In [4], it was argued that the constraint (1.2) can be too restrictive and one can instead choose to use only (1.1) and keep as independent components of \(X_{NL}\) both the goldstino superfield and the auxiliary component. It was also conjectured that the superfield X which controls the violation of the Ferrara–Zumino supercurrent \(\mathcal {J}_{\alpha \dot{\alpha }}\) conservation equation:

$$\begin{aligned} \overline{D}^ {\dot{\alpha }} \mathcal {J}_{\alpha \dot{\alpha }} = D_\alpha X \end{aligned}$$
(1.4)

flows in the infrared to the superfield \(X_{NL}\), i.e. \(X \rightarrow X_{NL} \).

There are other ways to embed the goldstino in a constrained superfield. The goldstino can appear as the lowest component as it was originally described in [5, 8]. One approach is to directly write the superfield in “splitting form” in terms of homogeneously transforming components [6,7,8]:

$$\begin{aligned} \Lambda _\alpha&\equiv \sqrt{2}{F_X} \theta _\alpha + \tilde{\lambda }_\alpha (z),\nonumber \\ z^\mu&\equiv x^\mu - i \theta \sigma ^\mu \overline{\theta } - i \frac{\sqrt{2}}{F_X} \tilde{\lambda } (x) \sigma ^\mu \bar{\theta }. \end{aligned}$$
(1.5)

On the other hand, in order to make contact with the UV-origin of the fields, we can instead identify the goldstino with a spin 1 / 2 component of a vector multiplet \(V_{NL} \), and this is the approach we shall take here (although the two approaches can be related by a non-linear transformation of the superfields). The corresponding constraints take then the form:

$$\begin{aligned} V_{NL}= & {} {V_{NL} }^\dagger \end{aligned}$$
(1.6)
$$\begin{aligned} V_{NL} ^2= & {} 0\end{aligned}$$
(1.7)
$$\begin{aligned} V_{NL}\propto & {} V_{NL} \left( D^\alpha \overline{D}^2 D_\alpha + \overline{D}^{\dot{\alpha }}{D}^2 \overline{D}_{\dot{\alpha }}\right) V_{NL} \end{aligned}$$
(1.8)

and the goldstino is obtained from the lowest component of

$$\begin{aligned} W_{NL \alpha } = -\frac{1}{4} \overline{D}^2 D_\alpha V_{NL} = \tilde{\lambda }_\alpha + \cdots \end{aligned}$$
(1.9)

These constraints are satisfied if \(V_{NL} = \overline{X_{NL} }X_{NL}/\Lambda ^2 \) where the size of the suppression scale \(\Lambda \) is given by the \(X_{NL}\) F-term. Note that \(V_{NL} \) can be used either for a true D-term breaking model or to parametrise the effects of an F-term breaking as done in [9,10,11,12]. Here the condition (1.8) appears as a consequence of (1.2). An important result shown in [5, 8], and subsequently in [7, 13,14,15] for the other representations, is that the corresponding Lagrangian is the Volkov–Akulov one or can be mapped to it through field redefinitions.

* Material to process *
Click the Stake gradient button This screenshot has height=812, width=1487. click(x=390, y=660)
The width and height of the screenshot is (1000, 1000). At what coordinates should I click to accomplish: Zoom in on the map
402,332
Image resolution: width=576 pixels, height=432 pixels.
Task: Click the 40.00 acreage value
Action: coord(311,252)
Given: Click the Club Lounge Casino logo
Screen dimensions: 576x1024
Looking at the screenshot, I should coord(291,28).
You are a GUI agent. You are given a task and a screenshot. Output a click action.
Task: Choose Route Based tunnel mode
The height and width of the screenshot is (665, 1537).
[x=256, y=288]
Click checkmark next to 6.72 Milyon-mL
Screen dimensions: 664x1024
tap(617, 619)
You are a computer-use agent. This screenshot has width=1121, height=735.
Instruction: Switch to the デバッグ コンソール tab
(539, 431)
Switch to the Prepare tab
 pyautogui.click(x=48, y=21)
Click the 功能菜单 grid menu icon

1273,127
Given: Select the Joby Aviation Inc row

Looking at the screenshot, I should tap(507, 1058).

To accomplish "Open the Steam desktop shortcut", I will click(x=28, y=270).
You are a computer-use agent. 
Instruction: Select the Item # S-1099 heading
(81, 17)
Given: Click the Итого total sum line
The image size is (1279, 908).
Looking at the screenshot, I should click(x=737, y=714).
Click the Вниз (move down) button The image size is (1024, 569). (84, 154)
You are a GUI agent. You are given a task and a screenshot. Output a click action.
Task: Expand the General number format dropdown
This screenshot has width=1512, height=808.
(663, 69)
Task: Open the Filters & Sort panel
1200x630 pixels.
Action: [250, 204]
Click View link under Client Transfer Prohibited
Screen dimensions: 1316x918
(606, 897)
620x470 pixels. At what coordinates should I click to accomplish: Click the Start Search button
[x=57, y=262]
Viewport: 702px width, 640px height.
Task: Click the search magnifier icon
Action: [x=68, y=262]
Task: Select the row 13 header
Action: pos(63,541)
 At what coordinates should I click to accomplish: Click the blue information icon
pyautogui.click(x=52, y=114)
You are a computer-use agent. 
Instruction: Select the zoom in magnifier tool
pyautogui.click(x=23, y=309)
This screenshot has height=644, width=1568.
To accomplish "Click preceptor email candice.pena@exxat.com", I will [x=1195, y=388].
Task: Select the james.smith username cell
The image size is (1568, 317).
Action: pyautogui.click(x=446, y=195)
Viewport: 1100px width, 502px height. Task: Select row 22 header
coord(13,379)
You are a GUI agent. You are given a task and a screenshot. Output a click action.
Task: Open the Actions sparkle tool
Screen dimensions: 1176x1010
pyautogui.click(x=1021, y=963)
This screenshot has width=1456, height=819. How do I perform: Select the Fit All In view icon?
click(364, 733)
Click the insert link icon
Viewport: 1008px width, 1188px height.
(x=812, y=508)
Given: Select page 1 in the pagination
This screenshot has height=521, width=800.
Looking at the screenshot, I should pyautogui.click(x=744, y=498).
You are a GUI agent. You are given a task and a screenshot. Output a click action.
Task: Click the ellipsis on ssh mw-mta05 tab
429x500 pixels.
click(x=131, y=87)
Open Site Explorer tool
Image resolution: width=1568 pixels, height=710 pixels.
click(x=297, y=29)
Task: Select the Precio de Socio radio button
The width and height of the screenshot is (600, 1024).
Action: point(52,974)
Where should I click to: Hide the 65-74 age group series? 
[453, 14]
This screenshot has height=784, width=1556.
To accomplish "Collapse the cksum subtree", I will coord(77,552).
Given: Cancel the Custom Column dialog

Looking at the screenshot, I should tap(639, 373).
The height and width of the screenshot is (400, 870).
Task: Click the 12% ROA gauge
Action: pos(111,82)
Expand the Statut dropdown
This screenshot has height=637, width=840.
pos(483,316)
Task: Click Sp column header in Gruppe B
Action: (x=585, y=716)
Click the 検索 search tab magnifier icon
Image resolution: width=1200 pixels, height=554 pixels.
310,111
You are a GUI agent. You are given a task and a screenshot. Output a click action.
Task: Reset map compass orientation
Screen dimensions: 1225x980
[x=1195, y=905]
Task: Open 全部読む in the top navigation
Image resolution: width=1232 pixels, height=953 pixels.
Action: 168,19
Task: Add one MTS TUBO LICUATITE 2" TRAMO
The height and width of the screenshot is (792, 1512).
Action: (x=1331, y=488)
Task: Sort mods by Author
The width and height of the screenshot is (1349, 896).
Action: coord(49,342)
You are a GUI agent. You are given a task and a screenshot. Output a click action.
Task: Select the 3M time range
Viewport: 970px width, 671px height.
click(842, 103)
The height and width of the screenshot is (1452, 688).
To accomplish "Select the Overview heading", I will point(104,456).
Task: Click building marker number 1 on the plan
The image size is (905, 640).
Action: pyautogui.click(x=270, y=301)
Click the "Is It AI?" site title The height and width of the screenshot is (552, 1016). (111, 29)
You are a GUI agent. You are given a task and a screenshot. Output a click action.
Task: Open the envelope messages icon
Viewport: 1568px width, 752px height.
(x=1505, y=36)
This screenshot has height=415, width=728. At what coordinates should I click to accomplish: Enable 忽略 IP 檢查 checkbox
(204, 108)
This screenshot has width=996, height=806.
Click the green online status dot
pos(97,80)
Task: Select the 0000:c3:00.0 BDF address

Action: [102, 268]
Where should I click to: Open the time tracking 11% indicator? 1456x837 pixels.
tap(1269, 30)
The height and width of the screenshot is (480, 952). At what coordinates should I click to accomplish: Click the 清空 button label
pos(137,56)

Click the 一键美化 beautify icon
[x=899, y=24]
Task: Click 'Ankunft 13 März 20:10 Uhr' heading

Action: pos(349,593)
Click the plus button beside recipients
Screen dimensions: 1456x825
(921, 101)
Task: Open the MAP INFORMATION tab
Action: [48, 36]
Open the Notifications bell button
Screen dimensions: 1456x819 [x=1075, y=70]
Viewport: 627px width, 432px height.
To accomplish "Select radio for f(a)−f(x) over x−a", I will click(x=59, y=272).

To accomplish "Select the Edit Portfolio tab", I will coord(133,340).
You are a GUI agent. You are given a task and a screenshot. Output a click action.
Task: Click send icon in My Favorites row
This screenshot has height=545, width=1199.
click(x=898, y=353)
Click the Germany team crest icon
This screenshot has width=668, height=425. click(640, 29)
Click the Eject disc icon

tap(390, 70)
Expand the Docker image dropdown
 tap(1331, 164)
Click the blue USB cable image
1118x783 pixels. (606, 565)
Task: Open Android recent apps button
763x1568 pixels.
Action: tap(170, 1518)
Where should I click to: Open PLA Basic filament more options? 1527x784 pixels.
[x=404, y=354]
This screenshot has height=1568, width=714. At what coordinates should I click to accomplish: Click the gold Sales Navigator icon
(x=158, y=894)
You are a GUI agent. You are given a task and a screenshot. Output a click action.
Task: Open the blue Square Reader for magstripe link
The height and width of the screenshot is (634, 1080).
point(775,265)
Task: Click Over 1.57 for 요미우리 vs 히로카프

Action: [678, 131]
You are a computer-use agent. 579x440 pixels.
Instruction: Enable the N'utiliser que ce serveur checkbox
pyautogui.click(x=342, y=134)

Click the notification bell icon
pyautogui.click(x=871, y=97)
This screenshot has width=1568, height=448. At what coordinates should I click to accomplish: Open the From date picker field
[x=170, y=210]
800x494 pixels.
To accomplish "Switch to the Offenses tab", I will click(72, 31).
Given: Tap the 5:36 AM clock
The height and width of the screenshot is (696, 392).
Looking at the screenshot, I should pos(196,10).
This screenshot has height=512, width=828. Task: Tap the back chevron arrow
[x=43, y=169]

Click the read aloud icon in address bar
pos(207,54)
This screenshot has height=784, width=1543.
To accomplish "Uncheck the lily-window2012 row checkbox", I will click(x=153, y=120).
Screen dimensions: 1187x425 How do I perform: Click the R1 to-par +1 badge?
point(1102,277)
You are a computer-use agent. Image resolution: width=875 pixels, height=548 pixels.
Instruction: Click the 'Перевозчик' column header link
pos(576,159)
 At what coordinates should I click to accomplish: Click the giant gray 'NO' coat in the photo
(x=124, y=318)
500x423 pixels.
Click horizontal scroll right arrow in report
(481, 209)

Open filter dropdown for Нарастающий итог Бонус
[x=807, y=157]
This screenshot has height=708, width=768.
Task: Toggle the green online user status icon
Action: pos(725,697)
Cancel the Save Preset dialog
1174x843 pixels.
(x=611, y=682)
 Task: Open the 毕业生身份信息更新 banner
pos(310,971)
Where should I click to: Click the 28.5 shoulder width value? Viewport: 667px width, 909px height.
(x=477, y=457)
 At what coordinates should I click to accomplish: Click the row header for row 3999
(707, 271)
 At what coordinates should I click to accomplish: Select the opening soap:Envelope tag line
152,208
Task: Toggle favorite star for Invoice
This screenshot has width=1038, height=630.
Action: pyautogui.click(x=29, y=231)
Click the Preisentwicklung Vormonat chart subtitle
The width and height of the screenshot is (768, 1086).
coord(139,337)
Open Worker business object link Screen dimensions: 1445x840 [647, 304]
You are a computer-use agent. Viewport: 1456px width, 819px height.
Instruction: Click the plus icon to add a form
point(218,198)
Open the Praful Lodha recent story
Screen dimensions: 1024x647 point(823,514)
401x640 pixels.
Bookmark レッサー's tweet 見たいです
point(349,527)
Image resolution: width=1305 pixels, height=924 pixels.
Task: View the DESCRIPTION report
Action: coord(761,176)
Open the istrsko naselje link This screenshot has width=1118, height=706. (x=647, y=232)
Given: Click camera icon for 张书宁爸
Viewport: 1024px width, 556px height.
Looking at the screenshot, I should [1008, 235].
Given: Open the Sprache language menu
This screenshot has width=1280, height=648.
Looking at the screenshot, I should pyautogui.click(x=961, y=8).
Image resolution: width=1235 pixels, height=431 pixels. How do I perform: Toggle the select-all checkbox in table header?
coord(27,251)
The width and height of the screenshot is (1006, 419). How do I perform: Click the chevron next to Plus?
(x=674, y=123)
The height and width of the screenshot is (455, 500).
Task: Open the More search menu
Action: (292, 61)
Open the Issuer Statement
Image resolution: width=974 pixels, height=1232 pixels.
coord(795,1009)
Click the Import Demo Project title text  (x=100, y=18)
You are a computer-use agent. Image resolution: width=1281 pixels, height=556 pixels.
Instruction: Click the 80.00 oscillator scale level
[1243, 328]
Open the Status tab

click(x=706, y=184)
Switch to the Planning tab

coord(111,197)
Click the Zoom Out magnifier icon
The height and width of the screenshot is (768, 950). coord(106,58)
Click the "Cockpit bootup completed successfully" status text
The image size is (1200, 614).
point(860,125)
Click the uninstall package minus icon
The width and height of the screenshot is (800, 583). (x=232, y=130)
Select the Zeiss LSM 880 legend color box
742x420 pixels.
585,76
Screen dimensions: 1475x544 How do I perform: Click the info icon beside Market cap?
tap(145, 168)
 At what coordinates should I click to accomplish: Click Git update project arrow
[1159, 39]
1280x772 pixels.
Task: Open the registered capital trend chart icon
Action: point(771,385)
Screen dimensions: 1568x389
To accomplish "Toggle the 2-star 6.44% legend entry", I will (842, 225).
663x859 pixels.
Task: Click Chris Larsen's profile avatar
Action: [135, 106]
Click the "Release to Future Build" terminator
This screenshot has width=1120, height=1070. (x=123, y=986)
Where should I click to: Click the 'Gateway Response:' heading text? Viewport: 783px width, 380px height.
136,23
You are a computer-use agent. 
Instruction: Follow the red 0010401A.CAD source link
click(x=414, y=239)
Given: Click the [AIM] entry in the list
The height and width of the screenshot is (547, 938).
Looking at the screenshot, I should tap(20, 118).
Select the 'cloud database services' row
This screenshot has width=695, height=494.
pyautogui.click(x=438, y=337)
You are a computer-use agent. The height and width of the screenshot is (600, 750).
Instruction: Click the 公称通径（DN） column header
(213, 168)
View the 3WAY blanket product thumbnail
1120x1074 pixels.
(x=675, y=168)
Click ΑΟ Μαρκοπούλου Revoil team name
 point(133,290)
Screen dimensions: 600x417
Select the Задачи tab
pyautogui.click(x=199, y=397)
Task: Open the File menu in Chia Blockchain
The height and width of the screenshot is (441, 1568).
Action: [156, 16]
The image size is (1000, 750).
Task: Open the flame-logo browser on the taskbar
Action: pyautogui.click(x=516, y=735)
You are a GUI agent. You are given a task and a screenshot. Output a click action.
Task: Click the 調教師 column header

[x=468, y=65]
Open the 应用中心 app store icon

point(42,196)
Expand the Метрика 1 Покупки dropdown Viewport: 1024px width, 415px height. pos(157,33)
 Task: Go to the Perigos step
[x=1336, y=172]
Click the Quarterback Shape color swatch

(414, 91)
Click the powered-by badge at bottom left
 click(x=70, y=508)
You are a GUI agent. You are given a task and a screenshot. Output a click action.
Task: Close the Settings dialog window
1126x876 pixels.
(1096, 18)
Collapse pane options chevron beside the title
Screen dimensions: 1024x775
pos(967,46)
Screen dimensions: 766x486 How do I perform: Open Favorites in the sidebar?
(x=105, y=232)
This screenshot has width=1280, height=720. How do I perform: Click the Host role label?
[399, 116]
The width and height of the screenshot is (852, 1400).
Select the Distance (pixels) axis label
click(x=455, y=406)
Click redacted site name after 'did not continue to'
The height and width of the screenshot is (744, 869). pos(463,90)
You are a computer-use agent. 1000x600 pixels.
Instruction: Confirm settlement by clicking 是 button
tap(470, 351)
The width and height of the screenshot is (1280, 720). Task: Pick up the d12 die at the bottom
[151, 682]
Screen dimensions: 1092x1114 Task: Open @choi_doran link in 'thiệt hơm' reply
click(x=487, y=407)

* Tasks *
1) In the supersymmetry passage, which Lagrangian is the corresponding Lagrangian equal to, or mappable to through field redefinitions?
2) Rewrite the entries from the line with "You are a computer-use agent. The" up to and including the line with "[x=1336, y=172]", changing "column header" to "heading" and leaving everything else the same.

* Written answers *
1) The Volkov–Akulov Lagrangian.

2)
You are a computer-use agent. The height and width of the screenshot is (600, 750).
Instruction: Click the 公称通径（DN） heading
(213, 168)
View the 3WAY blanket product thumbnail
1120x1074 pixels.
(x=675, y=168)
Click ΑΟ Μαρκοπούλου Revoil team name
 point(133,290)
Screen dimensions: 600x417
Select the Задачи tab
pyautogui.click(x=199, y=397)
Task: Open the File menu in Chia Blockchain
The height and width of the screenshot is (441, 1568).
Action: [156, 16]
The image size is (1000, 750).
Task: Open the flame-logo browser on the taskbar
Action: pyautogui.click(x=516, y=735)
You are a GUI agent. You are given a task and a screenshot. Output a click action.
Task: Click the 調教師 heading

[x=468, y=65]
Open the 应用中心 app store icon

point(42,196)
Expand the Метрика 1 Покупки dropdown Viewport: 1024px width, 415px height. pos(157,33)
 Task: Go to the Perigos step
[x=1336, y=172]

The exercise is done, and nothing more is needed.